When the PO2 drops to around 20 mmHg, the doubling time of the cell population increases from 16 hours to more than 200 hours, and the more the PO2 decreases below 20 mmHg (Fig. 2B, black line), the greater the doubling time extension, which reaches 600 hours in the last section of the experiment (Fig 2B)
- Cell viability and regeneration potential under PO2 of 150 mmHg
HeLa cells under PO2 of 150 mmHg may survive for 14 days without media change; furthermore, 25% of the cells were unable to exclude the trypan blue after 10 days of starvation (Fig 2A), After 30 days of culture only 4 of 7 flasks demonstrated regeneration potential (test 57%), and after 45 days all 6 cultures were unable to develop colonies. From these 4 cultures capable of producing colonies, only 3 (75%) were able to grow up to 75% confluent monolayer (Table 1)

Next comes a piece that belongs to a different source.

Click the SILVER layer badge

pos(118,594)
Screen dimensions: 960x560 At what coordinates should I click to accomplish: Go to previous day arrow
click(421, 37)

- Cell viability and regeneration potential under PO2 of 25 mmHg
Of the HeLa cells maintained under PO2 below 25 mmHg in the Petaka G3 cassette, 25% were viable after 30 days without media change; however, showed significant cell loss and cell stress signs, including attachment fragility (Fig. 3A). Moreover, after 30 days starvation under 25 mmHg of PO2, 100% of the cultures were able of producing colonies (Fig.3 B), and after 45 days starvation, 3 of 6 passed this test (50%) under these PO2 conditions and, from those, all 3 were able regenerating the monolayer population. Table 1, and Fig. 2B)
Interpretations
From the analysis of oxygen consumption, parallel to the growth of the cell population, it can be inferred that tumor cells, with HeLa as an example, can adjust their OCR to the environmentally available oxygen, and therefore can adjust the level of energy consumption to the oxygen available in the medium, without suspending their growth and basic physiologic functions. Nevertheless, the analysis of changes in doubling time indicates that tumor cells reduce their growth rate under hypoxia, which implies that the level of oxygen influences the molecular processes involved in the proliferation of these cells (10). This reduction of growth is extreme when the PO2 is less than 10 mmHg.

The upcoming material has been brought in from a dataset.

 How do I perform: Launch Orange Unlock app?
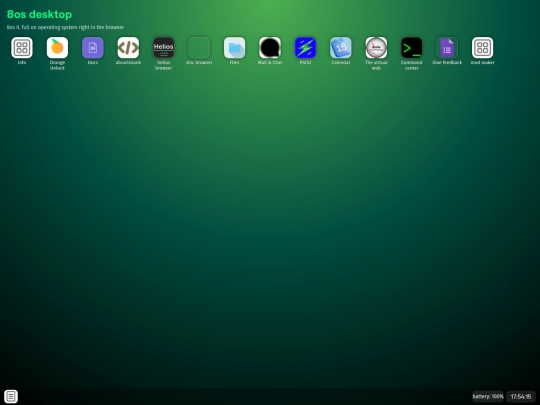57,48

However, the regenerative potential tests show that these cells are not irreparably damaged. Rather, they remain in an apparently dormant state, with a low proliferation rate, with apparent enhanced resistance, and are capable of forming colonies that can fully regenerate the cell population when suitable oxygen and nutrient conditions are restored.
With the in-vitro assay data shown here, the possibility of tumor recurrence is verified from cells with very slow activity, that could be called “dormant cells”, after a limited period of time of days in-vitro, but in-vivo, these periods can be repeated numerous times, lengthening the apparent tumor remission period to months or years due to metastatic cells maintained in inactive proliferation or pausing. This, along with other similar experiments, allows the understanding that tumor cells can grow or simply maintain in environments with oxygen tensions below 18 mmHg. That low oxygen environment lengthens doubling time and increases the life span of tumor cells in a silent manner, immersed in oxygen adverse conditions, suspending its growth capacity until the environment oxygenation levels become greater than 40 mmHg. At which time it can attach, metabolize and begin to grow again.